* Start INPUT FOR THIS TASK *

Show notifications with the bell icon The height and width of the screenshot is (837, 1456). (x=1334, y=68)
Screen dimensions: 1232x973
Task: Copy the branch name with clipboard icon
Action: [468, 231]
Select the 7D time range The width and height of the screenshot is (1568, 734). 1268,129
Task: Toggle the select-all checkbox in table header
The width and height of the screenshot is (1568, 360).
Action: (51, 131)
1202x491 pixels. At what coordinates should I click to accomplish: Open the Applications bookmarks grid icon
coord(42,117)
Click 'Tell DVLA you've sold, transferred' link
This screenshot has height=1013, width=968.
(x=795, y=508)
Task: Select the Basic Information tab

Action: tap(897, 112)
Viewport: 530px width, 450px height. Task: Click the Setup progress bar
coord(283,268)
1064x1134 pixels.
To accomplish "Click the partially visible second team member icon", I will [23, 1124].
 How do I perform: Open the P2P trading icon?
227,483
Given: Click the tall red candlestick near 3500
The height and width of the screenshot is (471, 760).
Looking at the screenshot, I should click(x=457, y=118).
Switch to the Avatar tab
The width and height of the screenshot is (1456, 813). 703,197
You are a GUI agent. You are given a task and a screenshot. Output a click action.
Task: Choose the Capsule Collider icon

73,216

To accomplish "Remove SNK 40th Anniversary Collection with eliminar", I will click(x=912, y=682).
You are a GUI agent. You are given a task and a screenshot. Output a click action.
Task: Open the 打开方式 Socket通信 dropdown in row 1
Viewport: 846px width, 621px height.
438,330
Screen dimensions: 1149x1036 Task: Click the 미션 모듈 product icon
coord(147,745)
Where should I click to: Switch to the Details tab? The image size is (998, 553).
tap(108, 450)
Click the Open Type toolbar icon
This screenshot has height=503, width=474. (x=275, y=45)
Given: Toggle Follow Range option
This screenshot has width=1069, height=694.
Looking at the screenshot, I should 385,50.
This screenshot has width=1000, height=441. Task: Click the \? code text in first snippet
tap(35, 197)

* End INPUT FOR THIS TASK *

◆ **GIVEN TASK**
Lay out the material as a Markdown table with the columns "No." and "Text". Put one line per row, number the rows in order, and leave out blank lines.

◆ **THE OUTPUT**
| No. | Text |
|---|---|
| 1 | Show notifications with the bell icon The height and width of the screenshot is (837, 1456). (x=1334, y=68) |
| 2 | Screen dimensions: 1232x973 |
| 3 | Task: Copy the branch name with clipboard icon |
| 4 | Action: [468, 231] |
| 5 | Select the 7D time range The width and height of the screenshot is (1568, 734). 1268,129 |
| 6 | Task: Toggle the select-all checkbox in table header |
| 7 | The width and height of the screenshot is (1568, 360). |
| 8 | Action: (51, 131) |
| 9 | 1202x491 pixels. At what coordinates should I click to accomplish: Open the Applications bookmarks grid icon |
| 10 | coord(42,117) |
| 11 | Click 'Tell DVLA you've sold, transferred' link |
| 12 | This screenshot has height=1013, width=968. |
| 13 | (x=795, y=508) |
| 14 | Task: Select the Basic Information tab |
| 15 | Action: tap(897, 112) |
| 16 | Viewport: 530px width, 450px height. Task: Click the Setup progress bar |
| 17 | coord(283,268) |
| 18 | 1064x1134 pixels. |
| 19 | To accomplish "Click the partially visible second team member icon", I will [23, 1124]. |
| 20 |  How do I perform: Open the P2P trading icon? |
| 21 | 227,483 |
| 22 | Given: Click the tall red candlestick near 3500 |
| 23 | The height and width of the screenshot is (471, 760). |
| 24 | Looking at the screenshot, I should click(x=457, y=118). |
| 25 | Switch to the Avatar tab |
| 26 | The width and height of the screenshot is (1456, 813). 703,197 |
| 27 | You are a GUI agent. You are given a task and a screenshot. Output a click action. |
| 28 | Task: Choose the Capsule Collider icon |
| 29 | 73,216 |
| 30 | To accomplish "Remove SNK 40th Anniversary Collection with eliminar", I will click(x=912, y=682). |
| 31 | You are a GUI agent. You are given a task and a screenshot. Output a click action. |
| 32 | Task: Open the 打开方式 Socket通信 dropdown in row 1 |
| 33 | Viewport: 846px width, 621px height. |
| 34 | 438,330 |
| 35 | Screen dimensions: 1149x1036 Task: Click the 미션 모듈 product icon |
| 36 | coord(147,745) |
| 37 | Where should I click to: Switch to the Details tab? The image size is (998, 553). |
| 38 | tap(108, 450) |
| 39 | Click the Open Type toolbar icon |
| 40 | This screenshot has height=503, width=474. (x=275, y=45) |
| 41 | Given: Toggle Follow Range option |
| 42 | This screenshot has width=1069, height=694. |
| 43 | Looking at the screenshot, I should 385,50. |
| 44 | This screenshot has width=1000, height=441. Task: Click the \? code text in first snippet |
| 45 | tap(35, 197) |